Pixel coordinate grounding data

________

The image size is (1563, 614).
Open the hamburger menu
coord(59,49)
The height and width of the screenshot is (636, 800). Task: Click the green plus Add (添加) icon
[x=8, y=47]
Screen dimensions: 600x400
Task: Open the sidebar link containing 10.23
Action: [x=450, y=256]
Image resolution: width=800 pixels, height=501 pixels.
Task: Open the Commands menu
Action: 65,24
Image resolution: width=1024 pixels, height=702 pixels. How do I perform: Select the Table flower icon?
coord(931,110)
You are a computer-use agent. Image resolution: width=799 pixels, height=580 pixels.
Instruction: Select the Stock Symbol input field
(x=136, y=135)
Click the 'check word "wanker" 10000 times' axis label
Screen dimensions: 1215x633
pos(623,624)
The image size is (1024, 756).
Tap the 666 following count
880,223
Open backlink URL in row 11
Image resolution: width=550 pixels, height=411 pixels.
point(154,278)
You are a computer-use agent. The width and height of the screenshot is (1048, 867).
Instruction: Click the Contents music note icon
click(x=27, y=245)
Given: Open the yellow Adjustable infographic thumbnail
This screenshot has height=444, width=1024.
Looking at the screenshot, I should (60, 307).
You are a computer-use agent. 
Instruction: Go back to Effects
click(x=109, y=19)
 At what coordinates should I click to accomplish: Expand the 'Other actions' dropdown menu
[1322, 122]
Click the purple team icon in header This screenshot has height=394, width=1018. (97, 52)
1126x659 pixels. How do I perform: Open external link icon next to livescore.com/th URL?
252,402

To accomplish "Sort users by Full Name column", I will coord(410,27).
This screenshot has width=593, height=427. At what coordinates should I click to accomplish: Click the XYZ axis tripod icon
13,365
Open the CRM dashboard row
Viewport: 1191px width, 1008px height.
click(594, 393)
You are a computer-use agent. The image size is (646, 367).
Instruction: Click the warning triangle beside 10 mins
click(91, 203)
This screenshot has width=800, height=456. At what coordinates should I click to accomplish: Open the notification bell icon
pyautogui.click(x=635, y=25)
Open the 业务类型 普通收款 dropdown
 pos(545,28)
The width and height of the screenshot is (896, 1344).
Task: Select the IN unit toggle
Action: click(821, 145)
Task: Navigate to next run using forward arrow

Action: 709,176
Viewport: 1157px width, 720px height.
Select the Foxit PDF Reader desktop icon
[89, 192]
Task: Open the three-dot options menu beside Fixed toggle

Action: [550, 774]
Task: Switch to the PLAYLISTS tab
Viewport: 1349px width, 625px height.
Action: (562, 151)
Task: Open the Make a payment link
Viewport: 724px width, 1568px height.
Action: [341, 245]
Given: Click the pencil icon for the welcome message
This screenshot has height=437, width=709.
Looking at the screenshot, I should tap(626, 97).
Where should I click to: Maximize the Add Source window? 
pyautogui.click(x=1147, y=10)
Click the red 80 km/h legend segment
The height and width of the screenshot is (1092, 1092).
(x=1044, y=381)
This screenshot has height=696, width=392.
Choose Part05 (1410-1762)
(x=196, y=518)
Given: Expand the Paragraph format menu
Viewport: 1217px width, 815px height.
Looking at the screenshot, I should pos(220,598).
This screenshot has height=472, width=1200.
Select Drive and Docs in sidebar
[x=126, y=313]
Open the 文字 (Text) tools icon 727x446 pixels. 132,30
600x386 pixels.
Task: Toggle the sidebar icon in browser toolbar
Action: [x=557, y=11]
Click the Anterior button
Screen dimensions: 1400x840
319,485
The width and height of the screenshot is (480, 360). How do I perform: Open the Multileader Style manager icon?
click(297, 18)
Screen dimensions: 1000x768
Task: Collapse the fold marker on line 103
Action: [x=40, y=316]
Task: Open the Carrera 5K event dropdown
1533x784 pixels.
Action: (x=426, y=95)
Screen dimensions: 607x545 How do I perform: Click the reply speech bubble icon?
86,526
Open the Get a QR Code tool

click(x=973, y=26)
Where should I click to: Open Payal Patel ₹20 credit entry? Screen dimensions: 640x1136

________

Which lines of the data contain the string "size"? Copy each one.

The image size is (1563, 614).
The image size is (1024, 756).
You are a computer-use agent. The image size is (646, 367).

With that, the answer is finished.